* **AIM OF THE EXERCISE**
Work out how many lines of this material hold the word "Digimon". Write only that number.

* **INPUT FOR THIS TASK**
**********

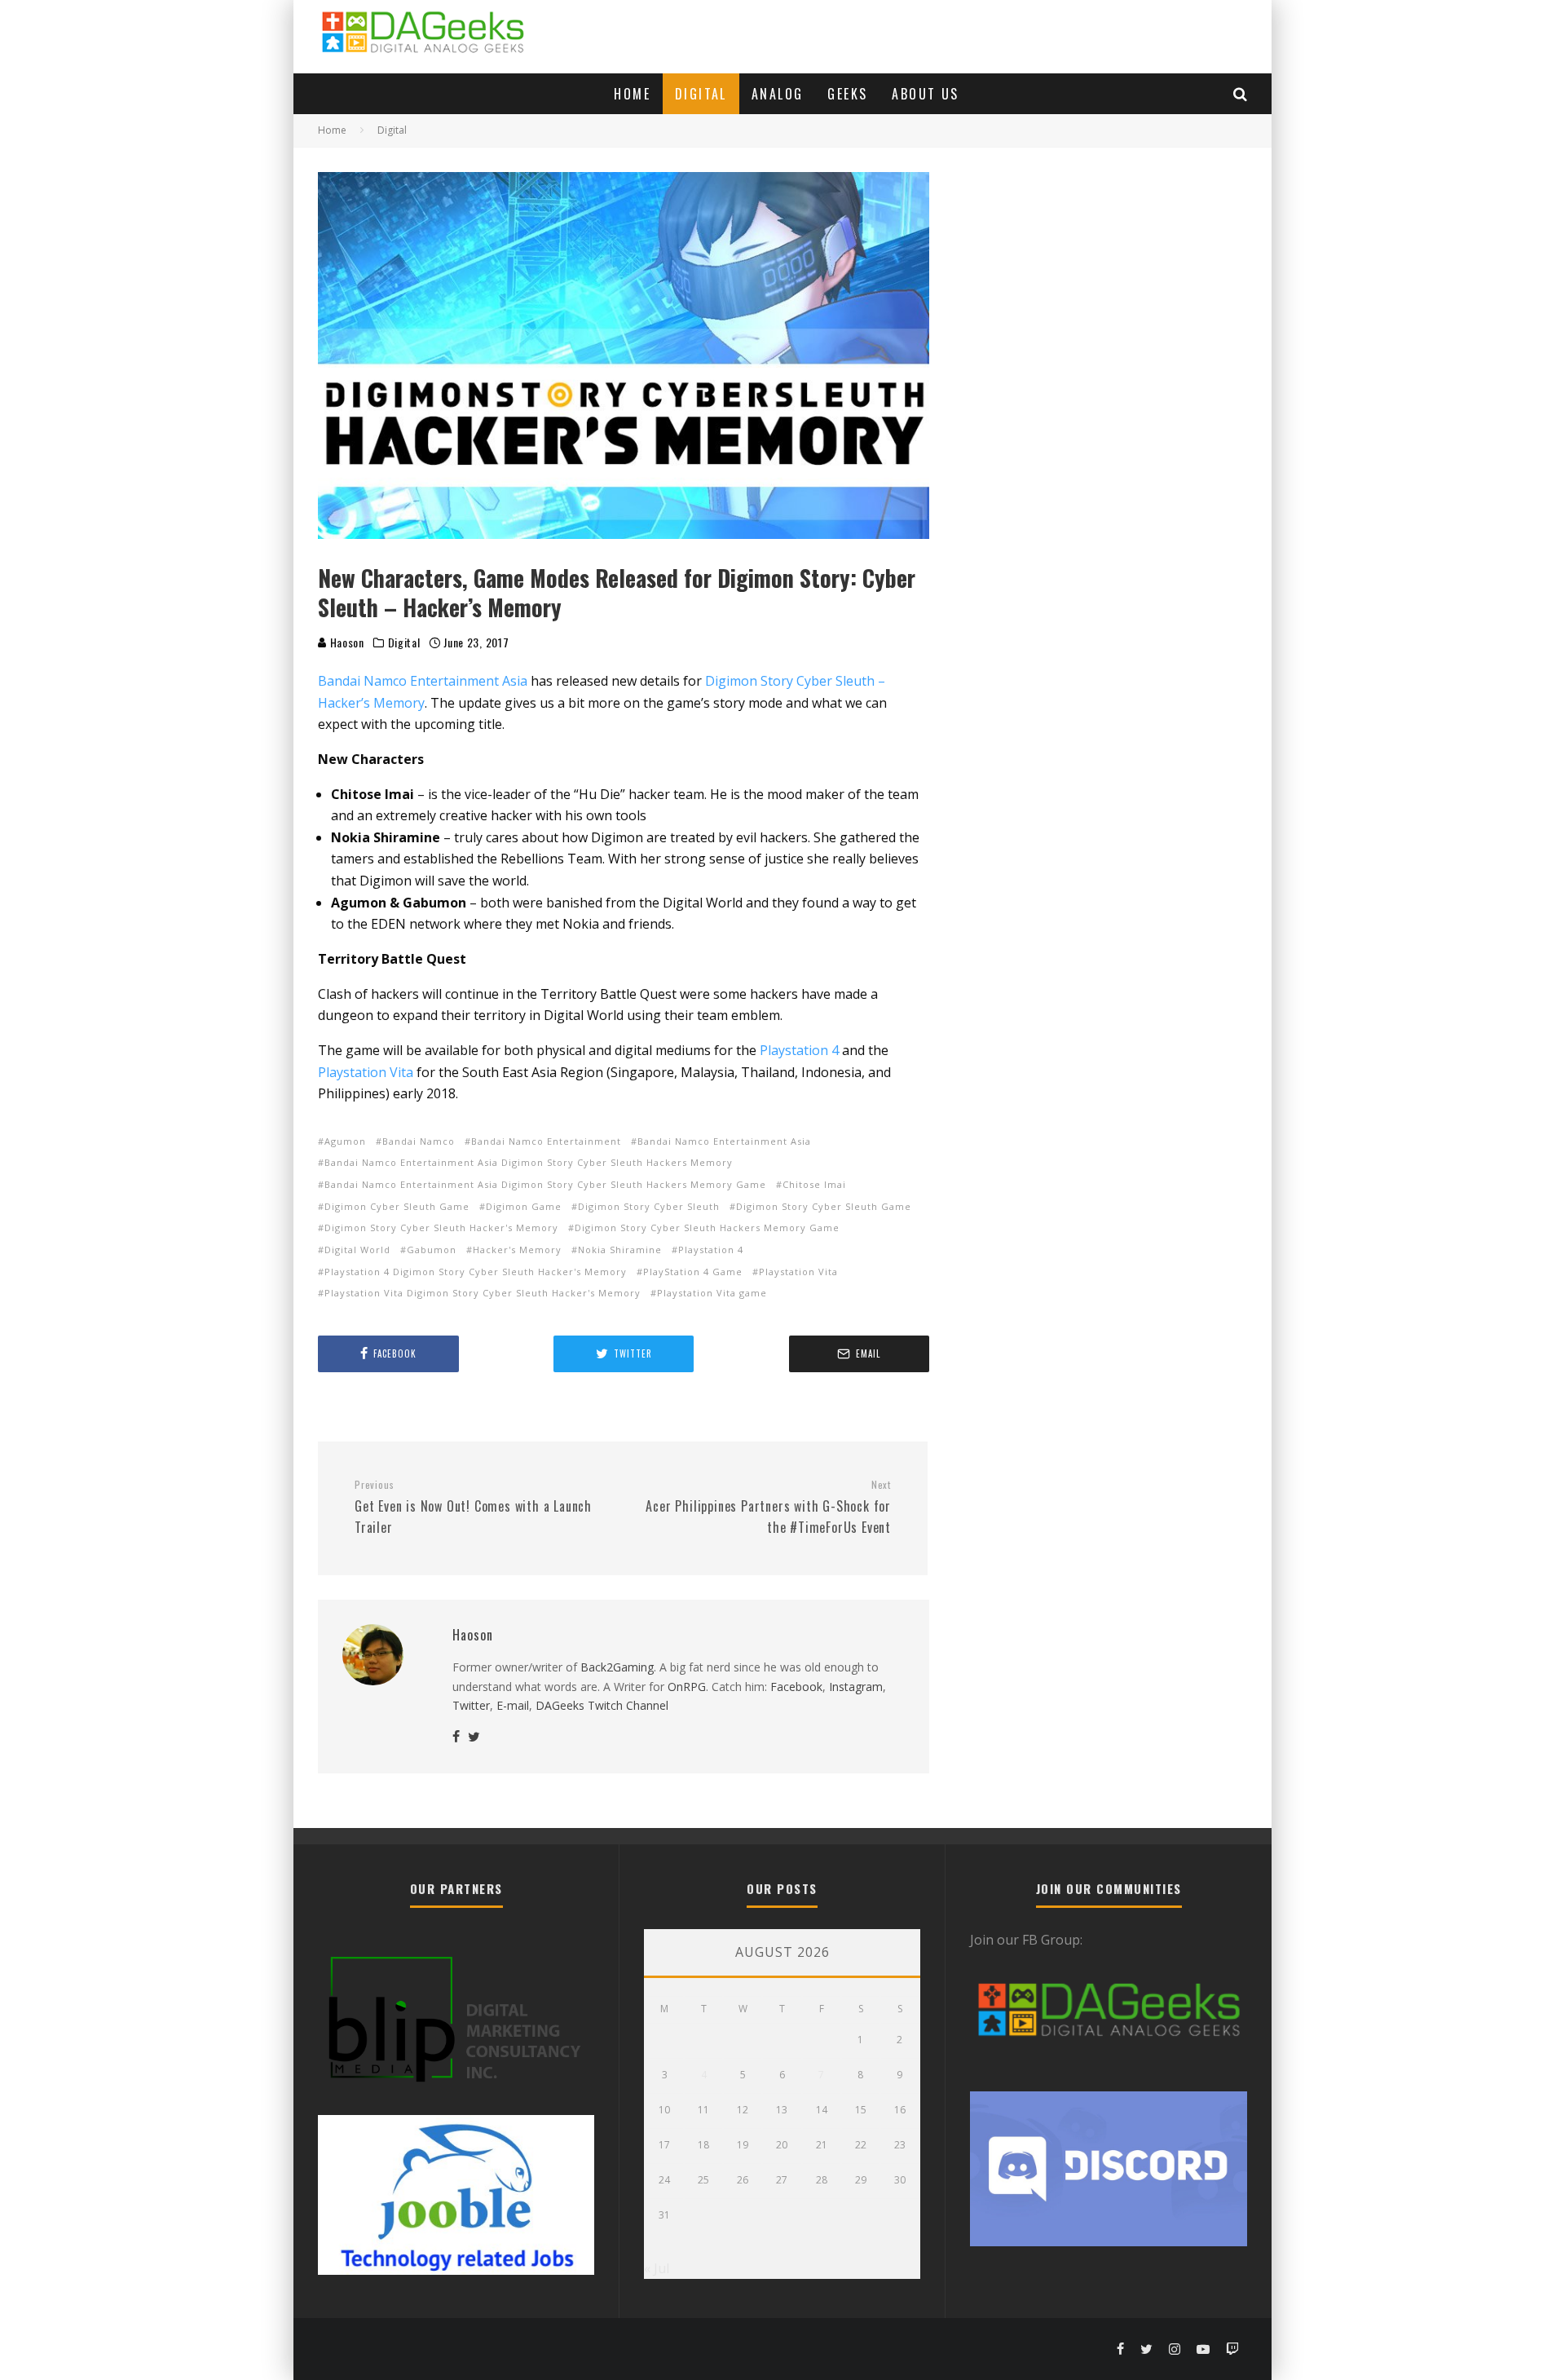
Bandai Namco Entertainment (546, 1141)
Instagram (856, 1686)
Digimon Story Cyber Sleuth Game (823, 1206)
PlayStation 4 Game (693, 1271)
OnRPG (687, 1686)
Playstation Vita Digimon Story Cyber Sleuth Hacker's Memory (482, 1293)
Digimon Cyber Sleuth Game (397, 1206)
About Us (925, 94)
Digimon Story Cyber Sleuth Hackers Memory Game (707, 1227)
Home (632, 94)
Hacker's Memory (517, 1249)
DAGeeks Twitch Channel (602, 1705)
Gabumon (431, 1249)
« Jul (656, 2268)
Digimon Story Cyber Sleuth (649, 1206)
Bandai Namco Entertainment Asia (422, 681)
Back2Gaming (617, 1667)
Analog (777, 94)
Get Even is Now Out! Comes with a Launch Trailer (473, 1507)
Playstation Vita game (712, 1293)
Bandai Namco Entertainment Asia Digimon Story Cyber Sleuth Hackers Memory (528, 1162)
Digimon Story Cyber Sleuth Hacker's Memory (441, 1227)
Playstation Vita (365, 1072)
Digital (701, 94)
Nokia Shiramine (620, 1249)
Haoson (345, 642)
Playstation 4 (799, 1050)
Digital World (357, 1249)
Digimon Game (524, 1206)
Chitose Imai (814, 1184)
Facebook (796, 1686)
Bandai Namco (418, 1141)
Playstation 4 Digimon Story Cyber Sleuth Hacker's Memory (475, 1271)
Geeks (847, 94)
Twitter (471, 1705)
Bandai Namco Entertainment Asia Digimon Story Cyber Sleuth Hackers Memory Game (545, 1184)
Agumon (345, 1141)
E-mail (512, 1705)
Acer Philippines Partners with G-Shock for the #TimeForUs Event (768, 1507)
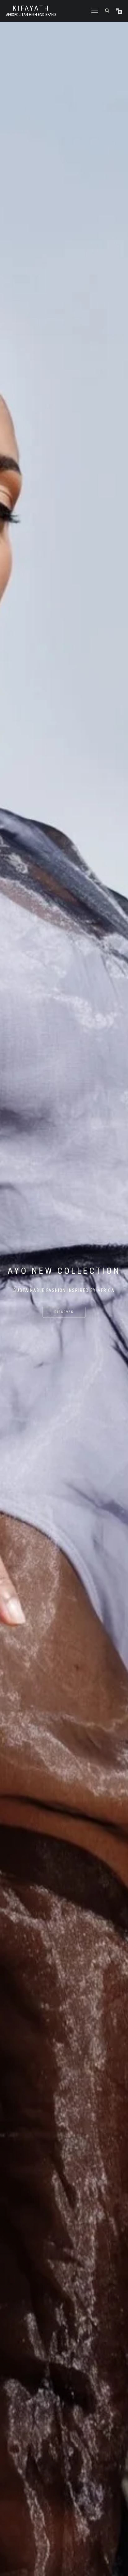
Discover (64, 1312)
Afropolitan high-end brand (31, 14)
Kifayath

**********

* **OUTPUT BELOW**
10